Furthermore, according to the semiconductor integrated circuit device according to claim 3, even if manufacturing variations occur between one type of transistor and another type of transistor, at least the threshold voltage required for the input stage of the semiconductor integrated circuit device can be maintained.
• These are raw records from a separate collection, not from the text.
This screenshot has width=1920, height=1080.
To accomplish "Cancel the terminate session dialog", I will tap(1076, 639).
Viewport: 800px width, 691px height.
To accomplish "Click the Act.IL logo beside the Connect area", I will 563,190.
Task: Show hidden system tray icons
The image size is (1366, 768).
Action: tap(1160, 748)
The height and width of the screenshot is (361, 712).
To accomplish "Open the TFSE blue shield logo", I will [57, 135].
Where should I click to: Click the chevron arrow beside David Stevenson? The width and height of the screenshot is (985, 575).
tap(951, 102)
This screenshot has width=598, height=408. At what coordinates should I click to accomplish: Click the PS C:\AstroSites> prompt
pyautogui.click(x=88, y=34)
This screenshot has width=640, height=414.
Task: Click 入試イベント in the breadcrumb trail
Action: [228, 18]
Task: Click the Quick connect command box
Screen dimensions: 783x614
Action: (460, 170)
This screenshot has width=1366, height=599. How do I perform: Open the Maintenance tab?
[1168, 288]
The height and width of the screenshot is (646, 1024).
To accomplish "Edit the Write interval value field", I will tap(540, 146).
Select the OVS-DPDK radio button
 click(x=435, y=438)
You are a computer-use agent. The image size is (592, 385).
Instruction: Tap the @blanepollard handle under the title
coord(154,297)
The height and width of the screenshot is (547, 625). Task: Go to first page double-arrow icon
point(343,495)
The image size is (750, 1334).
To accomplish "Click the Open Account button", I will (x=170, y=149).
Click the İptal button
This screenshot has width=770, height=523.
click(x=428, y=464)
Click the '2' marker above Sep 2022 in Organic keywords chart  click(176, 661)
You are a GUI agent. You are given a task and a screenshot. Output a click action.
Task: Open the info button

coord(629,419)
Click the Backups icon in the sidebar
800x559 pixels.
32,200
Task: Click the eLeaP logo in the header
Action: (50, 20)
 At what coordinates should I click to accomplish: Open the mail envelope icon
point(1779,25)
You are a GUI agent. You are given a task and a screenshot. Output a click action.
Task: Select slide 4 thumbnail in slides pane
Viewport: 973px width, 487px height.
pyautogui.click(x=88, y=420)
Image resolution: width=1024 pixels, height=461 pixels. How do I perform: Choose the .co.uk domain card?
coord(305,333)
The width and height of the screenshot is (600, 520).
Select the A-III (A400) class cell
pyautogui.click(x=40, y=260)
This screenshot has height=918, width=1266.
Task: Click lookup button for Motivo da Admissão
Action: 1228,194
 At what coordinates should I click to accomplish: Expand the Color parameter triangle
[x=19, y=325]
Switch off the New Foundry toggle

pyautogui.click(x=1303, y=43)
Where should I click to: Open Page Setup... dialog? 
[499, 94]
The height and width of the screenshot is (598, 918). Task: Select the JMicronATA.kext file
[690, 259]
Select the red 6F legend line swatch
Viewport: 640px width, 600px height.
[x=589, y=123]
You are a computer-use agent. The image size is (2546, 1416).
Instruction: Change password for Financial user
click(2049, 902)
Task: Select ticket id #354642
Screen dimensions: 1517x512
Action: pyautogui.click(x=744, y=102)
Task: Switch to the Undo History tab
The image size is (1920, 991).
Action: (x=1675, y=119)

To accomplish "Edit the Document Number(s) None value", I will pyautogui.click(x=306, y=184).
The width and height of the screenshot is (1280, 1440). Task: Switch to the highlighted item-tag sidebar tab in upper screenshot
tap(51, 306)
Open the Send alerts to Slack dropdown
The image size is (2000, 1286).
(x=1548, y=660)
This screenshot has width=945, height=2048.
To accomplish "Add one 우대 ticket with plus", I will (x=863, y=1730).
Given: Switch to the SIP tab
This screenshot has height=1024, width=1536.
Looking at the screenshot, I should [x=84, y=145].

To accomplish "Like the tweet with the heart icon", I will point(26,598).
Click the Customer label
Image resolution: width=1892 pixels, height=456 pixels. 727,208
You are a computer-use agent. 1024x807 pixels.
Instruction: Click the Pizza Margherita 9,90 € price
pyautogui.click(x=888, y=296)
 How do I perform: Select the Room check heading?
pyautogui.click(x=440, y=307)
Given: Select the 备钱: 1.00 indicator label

It is possible to suppress fluctuations in the number of chips, reduce the number of defective chips, and improve yield.

[Brief explanation of drawings]

FIG. 1 is a circuit diagram showing a CMOS inverter used in the first embodiment of the present invention, and FIG. 2 is a circuit diagram showing a CMOS-N inverter used in the first embodiment of the present invention.
FIG. 3 is a circuit diagram showing the essential parts of the second embodiment of the present invention; FIG. 4 is a circuit diagram showing the NMOS inverter used in the third embodiment of the present invention; The figure shows NMO3-N used in the third embodiment of the present invention.
A circuit diagram showing an AND circuit, FIG. 6 is a circuit diagram showing a PMOS inverter used in the fourth embodiment of the present invention, and FIG. 7 is a circuit diagram showing a PMOS inverter used in the fourth embodiment of the present invention.
A circuit diagram showing an AND circuit, FIG. 8 is a circuit diagram showing a CMOS inverter used in the fifth embodiment of the present invention, and FIG. 9 is a circuit diagram showing an NMOS inverter used in the sixth embodiment of the present invention. , FIG. 10 is a circuit diagram showing a PMOS inverter used in the seventh embodiment of the present invention, FIG. 11 is a circuit diagram showing a conventional CMOS inverter, FIG. 12 is a circuit diagram showing a conventional NMOS inverter, Fig. 13 is a circuit diagram showing a conventional PMOS inverter, Fig. 14 is a circuit diagram showing a conventional CMOS-NAND circuit, Fig. 15 is a circuit diagram showing a conventional NMO3-NAND circuit, and Fig. 16 is a circuit diagram showing a conventional PMOS-NAND circuit. FIG. 2 is a circuit diagram showing a NAND circuit. CMOS-NAND circuit used in the first embodiment Figure 2 Main part of the second embodiment Figure 3 NMOS NAND circuit used in the third embodiment PMO3-NAND circuit used in the fourth embodiment Fifth CMOS inverter used in the embodiment Figure 8 NMOS inverter used in the sixth embodiment Figure 9 PMOS inverter used in the seventh embodiment Figure 10 Conventional CMOS inverter Figure 11 Conventional NMOS inverter 12 Figure Conventional PMOS inverter Figure 13

Claims (2)

[Claims] (1) Between one voltage source and the other voltage source, a drive circuit section consisting of one type of MOS transistor, a first load circuit section consisting of another type of MOS transistor, and a first load circuit section consisting of one type of MOS transistor. A semiconductor integrated circuit device comprising a logic gate formed by hierarchically connecting a second load circuit section made of MOS transistors. (2) Between one voltage source and the other voltage source, a drive circuit section consisting of one type of MOS transistor, a first load circuit section consisting of another type of MOS transistor, and a first load circuit section consisting of one type of MOS transistor. MOS transistors and other types of M
A semiconductor integrated circuit device comprising a logic gate formed by hierarchically connecting a second load circuit section consisting of a parallel circuit of OS transistors.